• [ЧТО СДЕЛАТЬ] Обнови часть интервью с Беллой Ахмадулиной, начиная со слов «Одним словом, поездка» и далее до слов «перепутавшимися с русскими.», заменив «итальянскими» на «греческими».

• [ВЫБРАННЫЙ ОТРЫВОК]
Мне нравится, что жизнь всегда праваС Беллой Ахмадулиной в канун ее 50-летия беседует корреспондент «Огонька» Феликс Медведев
– Самое любопытное, что от меня останется, – это письма ко мне. Своего литературного значения я никогда не преувеличивала. Я была человеком своего времени и свой долг исполняла так, как его понимала.
Мне достаточно того, что среди неисчислимых любителей поэзии есть – пусть немного – те, кого я имею дерзость и нежность назвать моими читателями. Меня не раз поражала высокая просвещенность моих современников. Я видела множество людей, никогда не читавших моих книг и не слышавших моего имени, но это их язык был дарован мне при рождении, и он был краше и лучше моего, с ними связана я всей жизнью до последней кровинки.
Подобное ощущение бывало со мной не однажды: как-то я выступала на металлургическом заводе, прямо в цехе. После чтения стихов завязалась беседа со слушателями, и моя благодарность им вылилась в слова: «Я люблю вас, друзья! Но, поверьте, если не думать о словесности, мы не выживем». И рабочие мне поверили. А сегодня я еще раз поняла, что между пишущим человеком и читающим, слушающим, вообще между человеком и человеком не должно быть ни подобострастия, ни фамильярности.
…Метельным вечером наш «жигуленок», оставляя позади себя километры проселочных дорог, по обе стороны которых пугающе чернели леса, медленно продвигался к Москве. В кабине – тепло и уютно, об ином собеседнике нечего было и мечтать…
Ситуация такова: когда я попросил Беллу Ахмадулину об интервью накануне ее юбилея, она пригласила меня быть ее спутником в поездке на творческий вечер в один из отдаленных подмосковных клубов. Прекрасно, подумал я, времени для беседы в столь дальней дороге будет достаточно. К тому же мне придется стать свидетелем встречи поэтессы с читателями, о которых она не раз с уважением отзывалась в стихах. Поэтессы, как считается иными, тонкой, изящной, камерной – с публикой «простой», не избалованной приездами столичных знаменитостей, да к тому же, мягко говоря, не совсем разбирающейся в тонкостях поэтического ремесла. Это и заинтриговало.
Одним словом, поездка состоялась.
– Ни в моей родословной, ни в поре детства не было ничего особо примечательного: происхожу я из скромной семьи служащих. Мой отец Ахат Валеевич Ахмадулин, моя мать – Надежда Макаровна Лазарева. Бабушка, Надежда Митрофановна Баранова, урожденная Стопани, из семьи с итальянскими корнями, давно уже перепутавшимися с русскими.

• [ПОКАЗАННЫЕ ЗАПИСИ]
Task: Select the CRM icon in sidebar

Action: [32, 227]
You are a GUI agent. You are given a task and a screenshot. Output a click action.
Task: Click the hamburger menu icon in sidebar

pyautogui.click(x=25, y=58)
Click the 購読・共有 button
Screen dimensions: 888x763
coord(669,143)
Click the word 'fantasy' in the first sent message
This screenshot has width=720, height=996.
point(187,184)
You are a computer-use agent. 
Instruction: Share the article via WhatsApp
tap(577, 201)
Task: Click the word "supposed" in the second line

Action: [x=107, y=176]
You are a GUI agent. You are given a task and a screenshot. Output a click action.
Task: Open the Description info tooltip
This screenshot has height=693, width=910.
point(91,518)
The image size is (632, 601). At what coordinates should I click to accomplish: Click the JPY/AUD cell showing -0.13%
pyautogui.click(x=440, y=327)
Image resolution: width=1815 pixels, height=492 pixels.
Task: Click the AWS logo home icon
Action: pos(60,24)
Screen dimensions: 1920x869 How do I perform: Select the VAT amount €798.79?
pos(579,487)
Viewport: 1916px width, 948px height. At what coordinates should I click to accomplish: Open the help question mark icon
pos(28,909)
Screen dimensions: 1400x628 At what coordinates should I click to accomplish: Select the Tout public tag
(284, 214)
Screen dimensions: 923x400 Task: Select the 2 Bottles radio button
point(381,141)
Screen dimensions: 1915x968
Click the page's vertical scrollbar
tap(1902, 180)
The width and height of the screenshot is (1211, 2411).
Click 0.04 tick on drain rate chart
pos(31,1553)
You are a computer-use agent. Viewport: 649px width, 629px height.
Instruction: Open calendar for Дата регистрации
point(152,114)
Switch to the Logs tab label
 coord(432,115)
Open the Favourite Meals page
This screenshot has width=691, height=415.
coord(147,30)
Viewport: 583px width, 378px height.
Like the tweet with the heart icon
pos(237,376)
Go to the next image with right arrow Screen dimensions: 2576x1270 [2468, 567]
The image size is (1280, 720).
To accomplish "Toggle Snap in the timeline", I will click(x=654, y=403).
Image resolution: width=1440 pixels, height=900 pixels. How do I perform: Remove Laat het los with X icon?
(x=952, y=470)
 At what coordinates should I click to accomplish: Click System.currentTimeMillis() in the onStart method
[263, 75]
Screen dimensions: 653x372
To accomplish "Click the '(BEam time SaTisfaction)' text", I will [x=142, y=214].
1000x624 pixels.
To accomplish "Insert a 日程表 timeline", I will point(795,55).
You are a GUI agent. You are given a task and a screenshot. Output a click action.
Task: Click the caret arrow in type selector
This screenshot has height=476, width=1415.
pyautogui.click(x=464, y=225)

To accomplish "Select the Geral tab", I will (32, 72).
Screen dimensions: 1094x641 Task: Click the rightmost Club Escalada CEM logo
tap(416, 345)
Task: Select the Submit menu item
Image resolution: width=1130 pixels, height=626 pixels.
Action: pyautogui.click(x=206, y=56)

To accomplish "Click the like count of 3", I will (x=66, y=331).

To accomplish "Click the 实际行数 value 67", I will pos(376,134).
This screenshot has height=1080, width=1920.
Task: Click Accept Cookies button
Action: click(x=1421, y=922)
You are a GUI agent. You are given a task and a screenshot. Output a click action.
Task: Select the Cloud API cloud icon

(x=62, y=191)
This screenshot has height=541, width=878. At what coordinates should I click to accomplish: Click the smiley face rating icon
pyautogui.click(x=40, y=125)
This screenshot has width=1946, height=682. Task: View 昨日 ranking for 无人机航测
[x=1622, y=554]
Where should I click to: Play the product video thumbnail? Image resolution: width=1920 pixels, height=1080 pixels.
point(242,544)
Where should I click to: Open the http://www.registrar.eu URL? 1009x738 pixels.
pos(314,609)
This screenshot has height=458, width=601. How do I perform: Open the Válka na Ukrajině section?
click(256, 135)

• [ОТВЕТ НА ЗАДАНИЕ]
Одним словом, поездка состоялась.
– Ни в моей родословной, ни в поре детства не было ничего особо примечательного: происхожу я из скромной семьи служащих. Мой отец Ахат Валеевич Ахмадулин, моя мать – Надежда Макаровна Лазарева. Бабушка, Надежда Митрофановна Баранова, урожденная Стопани, из семьи с греческими корнями, давно уже перепутавшимися с русскими.